I'm still dutifully going down to my local patch, Port Meadow, each morning to see what's about and recording my sightings in my other blog: Port Meadow Birding. Recently the rain has extended the flood area a lot and has hidden the wonderful mud that makes Port Meadow so attractive to passing waders so there's not been so much wader activity and what little there is is also further away and consequently harder to see and to digiscope. Because of this yesterday I put my wellies on and resolved to walk along the west side of the floods to get closer to the north end of the floods where the birds seemed to be hanging out. I was hoping to digiscope some golden plover which had been present for the last few days.
There are lots of lapwings present on the Meadow currently.

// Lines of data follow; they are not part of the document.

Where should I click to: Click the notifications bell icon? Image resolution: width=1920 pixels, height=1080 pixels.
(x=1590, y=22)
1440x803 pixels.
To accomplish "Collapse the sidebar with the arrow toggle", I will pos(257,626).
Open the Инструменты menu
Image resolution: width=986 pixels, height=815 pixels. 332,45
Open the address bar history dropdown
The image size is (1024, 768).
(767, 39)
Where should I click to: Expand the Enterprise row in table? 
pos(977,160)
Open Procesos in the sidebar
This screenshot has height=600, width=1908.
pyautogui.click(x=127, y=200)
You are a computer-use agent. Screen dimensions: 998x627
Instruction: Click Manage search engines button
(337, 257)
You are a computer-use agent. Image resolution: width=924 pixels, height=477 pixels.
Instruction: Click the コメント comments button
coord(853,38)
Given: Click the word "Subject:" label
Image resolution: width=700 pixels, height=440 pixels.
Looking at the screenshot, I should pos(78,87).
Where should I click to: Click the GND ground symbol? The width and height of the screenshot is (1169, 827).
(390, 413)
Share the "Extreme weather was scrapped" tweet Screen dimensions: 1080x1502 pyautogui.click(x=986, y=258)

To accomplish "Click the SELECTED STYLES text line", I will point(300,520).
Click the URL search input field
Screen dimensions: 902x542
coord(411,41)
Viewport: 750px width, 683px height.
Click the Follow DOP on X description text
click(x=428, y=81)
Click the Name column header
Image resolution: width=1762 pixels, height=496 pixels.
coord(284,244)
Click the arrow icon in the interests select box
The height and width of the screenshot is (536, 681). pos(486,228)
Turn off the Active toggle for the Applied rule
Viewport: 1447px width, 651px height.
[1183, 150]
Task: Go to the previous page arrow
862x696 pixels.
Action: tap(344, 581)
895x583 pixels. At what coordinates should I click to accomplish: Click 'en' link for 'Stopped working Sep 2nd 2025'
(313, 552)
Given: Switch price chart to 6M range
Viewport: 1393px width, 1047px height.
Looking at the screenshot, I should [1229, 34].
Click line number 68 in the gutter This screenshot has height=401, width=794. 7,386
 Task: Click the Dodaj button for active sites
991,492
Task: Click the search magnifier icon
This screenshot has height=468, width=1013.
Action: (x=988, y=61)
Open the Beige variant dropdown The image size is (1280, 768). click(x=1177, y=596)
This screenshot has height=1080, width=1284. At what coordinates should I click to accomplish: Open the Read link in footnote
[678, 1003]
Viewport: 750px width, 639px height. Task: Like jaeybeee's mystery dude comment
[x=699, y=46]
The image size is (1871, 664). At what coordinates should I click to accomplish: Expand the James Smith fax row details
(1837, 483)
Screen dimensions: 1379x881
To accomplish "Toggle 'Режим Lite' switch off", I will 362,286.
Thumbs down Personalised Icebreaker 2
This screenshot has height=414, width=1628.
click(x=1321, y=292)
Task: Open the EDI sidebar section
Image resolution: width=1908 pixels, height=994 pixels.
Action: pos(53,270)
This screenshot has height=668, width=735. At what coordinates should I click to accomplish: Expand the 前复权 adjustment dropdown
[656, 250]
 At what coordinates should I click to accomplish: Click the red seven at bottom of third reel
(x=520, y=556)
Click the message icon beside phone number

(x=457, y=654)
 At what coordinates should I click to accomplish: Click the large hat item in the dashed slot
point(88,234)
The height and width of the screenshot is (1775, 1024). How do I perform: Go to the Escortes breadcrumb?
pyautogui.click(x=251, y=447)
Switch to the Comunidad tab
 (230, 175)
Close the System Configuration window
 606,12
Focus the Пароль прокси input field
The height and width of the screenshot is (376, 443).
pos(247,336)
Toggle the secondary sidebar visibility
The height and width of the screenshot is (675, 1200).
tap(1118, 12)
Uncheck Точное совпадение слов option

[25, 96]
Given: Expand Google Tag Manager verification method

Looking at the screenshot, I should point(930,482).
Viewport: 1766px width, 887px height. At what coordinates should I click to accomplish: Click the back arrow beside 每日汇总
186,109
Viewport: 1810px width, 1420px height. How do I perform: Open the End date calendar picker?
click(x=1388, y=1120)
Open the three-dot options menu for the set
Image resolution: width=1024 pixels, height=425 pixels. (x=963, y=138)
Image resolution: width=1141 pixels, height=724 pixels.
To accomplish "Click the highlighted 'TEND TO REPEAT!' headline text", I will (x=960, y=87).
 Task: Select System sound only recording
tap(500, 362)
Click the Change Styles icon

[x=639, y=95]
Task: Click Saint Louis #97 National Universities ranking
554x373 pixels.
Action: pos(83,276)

Having walked to my chosen viewing spot I was scanning the north of the floods and seeing the ever-present lapwings, teal, wigeon, shoveler and gadwall and managing to locate a flock of 11 golden plover. I then spotted something to the right of the golden plover, sleeping with its head tucked it and half hidden behind some grass in an altogether uncooperative manner. It's colouring was different from the plover though given what little I could see there was little chance of ID'ing it unless it moved. Fortunately it decided to lift its head up, revealing quite a stout straight bill of about one head length in size (a very useful measure that I use when assessing waders) before going back to sleep. This was enough for me to see that it had rather a prominent light grey/brown supercilium with a dark crown, dark grey/brown upper parts and a paler buff front. As far as size was concerned it was defintely larger than a nearby dunlin that was skulking around and perhaps slightly smaller than the golden plover. I started to set up the digiscoping gear in the hope that it would show itself more clearly all the while going through the possible waders that it could be. As I was fiddling around the bird popped its head up and flew a few yards into some even thicker grass where it was completely hidden. Fortunately I was able to see the scaly grey back, the perhaps slightly rufous buff front with the white undertail section and also to notice its rather plump appearance. All this was enough for me to nail it down as a knot.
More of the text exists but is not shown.